Content starts

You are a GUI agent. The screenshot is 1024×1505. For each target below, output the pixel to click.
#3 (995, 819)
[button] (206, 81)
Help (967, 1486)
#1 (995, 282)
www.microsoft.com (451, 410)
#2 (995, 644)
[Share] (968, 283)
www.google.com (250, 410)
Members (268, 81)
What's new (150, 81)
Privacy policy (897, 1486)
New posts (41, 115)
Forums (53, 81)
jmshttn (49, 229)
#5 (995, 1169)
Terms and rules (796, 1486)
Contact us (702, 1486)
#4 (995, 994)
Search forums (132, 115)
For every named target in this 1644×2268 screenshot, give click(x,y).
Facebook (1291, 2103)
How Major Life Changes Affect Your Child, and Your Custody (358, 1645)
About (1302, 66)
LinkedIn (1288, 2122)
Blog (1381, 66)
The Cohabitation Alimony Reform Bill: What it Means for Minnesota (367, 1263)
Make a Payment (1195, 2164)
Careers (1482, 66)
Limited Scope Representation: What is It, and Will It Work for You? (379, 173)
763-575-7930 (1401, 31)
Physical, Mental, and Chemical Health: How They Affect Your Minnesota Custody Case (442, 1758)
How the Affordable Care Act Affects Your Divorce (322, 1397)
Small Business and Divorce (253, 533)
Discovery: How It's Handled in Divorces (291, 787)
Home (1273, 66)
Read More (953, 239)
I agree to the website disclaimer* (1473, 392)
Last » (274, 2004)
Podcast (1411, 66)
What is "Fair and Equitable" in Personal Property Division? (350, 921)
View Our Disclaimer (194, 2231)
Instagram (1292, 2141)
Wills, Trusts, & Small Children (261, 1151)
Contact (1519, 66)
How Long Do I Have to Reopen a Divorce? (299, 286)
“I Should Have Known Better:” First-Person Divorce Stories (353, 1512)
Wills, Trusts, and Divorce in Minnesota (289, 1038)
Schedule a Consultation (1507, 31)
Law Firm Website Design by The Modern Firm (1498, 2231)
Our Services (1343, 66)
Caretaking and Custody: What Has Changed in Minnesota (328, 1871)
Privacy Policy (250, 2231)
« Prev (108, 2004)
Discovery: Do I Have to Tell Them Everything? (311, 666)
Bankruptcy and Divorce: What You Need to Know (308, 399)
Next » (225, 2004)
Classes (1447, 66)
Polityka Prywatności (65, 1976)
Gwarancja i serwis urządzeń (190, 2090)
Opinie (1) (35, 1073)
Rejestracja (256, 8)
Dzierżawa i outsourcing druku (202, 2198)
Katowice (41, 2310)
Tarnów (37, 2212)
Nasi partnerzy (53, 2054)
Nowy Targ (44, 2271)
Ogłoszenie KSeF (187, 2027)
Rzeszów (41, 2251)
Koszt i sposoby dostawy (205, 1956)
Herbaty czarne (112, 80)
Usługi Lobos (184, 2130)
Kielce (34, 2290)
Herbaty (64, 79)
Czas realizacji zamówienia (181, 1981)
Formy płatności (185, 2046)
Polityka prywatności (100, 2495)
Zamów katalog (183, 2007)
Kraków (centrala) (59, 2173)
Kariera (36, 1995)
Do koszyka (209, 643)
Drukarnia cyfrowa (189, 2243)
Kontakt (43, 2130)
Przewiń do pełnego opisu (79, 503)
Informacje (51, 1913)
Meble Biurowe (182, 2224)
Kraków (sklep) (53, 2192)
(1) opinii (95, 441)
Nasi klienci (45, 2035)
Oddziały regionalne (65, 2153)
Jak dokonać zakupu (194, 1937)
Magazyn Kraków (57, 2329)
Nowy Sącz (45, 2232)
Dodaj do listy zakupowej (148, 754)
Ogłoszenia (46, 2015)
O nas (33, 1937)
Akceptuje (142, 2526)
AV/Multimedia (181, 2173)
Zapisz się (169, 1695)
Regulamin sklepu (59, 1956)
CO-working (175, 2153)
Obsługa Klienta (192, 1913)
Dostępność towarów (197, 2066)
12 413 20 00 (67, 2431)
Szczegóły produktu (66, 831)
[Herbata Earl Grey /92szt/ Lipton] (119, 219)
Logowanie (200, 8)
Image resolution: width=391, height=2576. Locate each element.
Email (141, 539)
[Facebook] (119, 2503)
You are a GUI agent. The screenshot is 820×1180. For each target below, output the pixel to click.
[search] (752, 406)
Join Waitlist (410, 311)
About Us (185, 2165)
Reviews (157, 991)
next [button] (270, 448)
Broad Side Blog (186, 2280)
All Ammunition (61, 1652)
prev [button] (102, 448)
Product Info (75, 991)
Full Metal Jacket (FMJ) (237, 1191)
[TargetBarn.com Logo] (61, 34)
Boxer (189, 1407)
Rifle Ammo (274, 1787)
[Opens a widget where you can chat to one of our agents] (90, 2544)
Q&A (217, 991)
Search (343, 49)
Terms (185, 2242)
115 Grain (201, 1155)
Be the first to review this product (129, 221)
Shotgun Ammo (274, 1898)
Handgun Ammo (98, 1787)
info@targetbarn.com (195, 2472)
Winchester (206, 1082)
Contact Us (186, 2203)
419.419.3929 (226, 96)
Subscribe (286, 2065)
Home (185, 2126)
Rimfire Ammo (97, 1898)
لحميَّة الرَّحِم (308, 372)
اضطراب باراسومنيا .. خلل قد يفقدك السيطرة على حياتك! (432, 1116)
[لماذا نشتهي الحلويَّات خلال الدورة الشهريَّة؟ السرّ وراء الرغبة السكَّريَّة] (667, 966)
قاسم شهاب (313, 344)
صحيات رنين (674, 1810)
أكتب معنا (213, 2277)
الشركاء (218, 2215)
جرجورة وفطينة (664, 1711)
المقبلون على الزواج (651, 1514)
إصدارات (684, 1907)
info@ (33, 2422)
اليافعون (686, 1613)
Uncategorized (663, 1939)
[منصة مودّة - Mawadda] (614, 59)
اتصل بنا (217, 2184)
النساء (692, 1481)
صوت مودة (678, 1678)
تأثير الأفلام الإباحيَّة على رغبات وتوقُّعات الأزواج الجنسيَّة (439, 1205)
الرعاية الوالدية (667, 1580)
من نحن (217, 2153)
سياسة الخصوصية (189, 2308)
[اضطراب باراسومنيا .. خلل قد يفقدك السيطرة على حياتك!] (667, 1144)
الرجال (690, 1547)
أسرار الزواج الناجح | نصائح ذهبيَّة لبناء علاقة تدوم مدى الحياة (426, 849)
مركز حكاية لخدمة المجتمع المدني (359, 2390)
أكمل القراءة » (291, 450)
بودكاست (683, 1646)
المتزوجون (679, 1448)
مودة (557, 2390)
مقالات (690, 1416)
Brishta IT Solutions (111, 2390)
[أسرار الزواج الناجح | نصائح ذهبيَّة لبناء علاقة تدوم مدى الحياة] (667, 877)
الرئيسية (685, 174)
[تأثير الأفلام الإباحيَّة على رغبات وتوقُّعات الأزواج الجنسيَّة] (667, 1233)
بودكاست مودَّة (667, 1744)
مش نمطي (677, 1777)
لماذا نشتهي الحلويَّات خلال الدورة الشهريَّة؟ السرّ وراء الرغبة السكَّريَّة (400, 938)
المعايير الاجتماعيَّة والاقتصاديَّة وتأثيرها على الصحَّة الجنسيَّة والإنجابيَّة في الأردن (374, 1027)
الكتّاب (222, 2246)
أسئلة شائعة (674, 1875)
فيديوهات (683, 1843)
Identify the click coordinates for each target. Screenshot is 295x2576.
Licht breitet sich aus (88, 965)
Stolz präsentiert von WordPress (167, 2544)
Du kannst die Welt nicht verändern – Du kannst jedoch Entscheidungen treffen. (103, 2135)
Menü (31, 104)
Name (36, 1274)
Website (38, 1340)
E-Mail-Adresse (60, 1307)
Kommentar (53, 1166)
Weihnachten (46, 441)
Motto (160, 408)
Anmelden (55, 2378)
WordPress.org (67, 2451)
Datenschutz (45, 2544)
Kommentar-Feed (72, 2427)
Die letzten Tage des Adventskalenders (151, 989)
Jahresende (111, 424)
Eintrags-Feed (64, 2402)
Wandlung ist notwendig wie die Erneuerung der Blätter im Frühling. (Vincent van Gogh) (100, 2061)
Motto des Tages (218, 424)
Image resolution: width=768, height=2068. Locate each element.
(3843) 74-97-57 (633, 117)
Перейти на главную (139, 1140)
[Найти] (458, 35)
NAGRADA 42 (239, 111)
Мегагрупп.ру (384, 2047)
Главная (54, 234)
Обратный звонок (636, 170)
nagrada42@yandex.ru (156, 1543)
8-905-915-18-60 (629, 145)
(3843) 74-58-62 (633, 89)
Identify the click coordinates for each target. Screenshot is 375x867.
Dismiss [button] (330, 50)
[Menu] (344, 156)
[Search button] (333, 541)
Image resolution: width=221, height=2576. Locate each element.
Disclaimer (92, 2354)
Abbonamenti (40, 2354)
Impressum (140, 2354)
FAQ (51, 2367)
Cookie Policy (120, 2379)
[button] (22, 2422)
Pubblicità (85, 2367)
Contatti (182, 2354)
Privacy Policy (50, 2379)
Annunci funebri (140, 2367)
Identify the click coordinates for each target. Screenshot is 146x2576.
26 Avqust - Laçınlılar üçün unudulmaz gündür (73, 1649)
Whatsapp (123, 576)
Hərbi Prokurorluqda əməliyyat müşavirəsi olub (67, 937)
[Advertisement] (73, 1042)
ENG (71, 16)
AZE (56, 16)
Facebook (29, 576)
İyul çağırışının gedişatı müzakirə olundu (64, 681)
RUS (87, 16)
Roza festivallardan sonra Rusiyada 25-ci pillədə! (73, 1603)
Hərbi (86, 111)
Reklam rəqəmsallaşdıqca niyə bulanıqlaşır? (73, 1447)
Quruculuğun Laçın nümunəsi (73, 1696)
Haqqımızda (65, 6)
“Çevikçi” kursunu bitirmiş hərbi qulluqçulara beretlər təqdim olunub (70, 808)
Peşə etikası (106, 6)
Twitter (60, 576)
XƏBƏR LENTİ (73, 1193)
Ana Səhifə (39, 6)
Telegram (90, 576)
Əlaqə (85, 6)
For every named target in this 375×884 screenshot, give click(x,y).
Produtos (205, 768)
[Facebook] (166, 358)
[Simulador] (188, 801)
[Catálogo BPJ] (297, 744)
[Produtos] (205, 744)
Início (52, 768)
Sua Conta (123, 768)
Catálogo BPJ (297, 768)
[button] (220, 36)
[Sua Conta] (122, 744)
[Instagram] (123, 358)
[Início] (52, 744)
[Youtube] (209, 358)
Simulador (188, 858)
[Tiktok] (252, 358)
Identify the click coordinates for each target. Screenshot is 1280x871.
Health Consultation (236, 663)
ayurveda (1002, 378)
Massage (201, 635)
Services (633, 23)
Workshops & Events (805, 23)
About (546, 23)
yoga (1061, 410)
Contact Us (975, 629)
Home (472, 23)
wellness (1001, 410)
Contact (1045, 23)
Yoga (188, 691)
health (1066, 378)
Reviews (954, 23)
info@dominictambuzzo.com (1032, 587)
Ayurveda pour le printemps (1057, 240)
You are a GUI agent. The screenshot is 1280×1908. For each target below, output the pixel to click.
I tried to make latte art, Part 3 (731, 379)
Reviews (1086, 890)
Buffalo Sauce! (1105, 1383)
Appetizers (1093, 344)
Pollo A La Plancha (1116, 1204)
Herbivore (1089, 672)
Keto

Content ends

» **Task directions**
Look back at the entries above and repeat, unchanged, every line from the line holding "Prev (108, 2004)" through the line holding "Czas realizacji zamówienia (181, 1981)".

» **Written solution**
« Prev (108, 2004)
Discovery: Do I Have to Tell Them Everything? (311, 666)
Bankruptcy and Divorce: What You Need to Know (308, 399)
Next » (225, 2004)
Classes (1447, 66)
Polityka Prywatności (65, 1976)
Gwarancja i serwis urządzeń (190, 2090)
Opinie (1) (35, 1073)
Rejestracja (256, 8)
Dzierżawa i outsourcing druku (202, 2198)
Katowice (41, 2310)
Tarnów (37, 2212)
Nasi partnerzy (53, 2054)
Nowy Targ (44, 2271)
Ogłoszenie KSeF (187, 2027)
Rzeszów (41, 2251)
Koszt i sposoby dostawy (205, 1956)
Herbaty czarne (112, 80)
Usługi Lobos (184, 2130)
Kielce (34, 2290)
Herbaty (64, 79)
Czas realizacji zamówienia (181, 1981)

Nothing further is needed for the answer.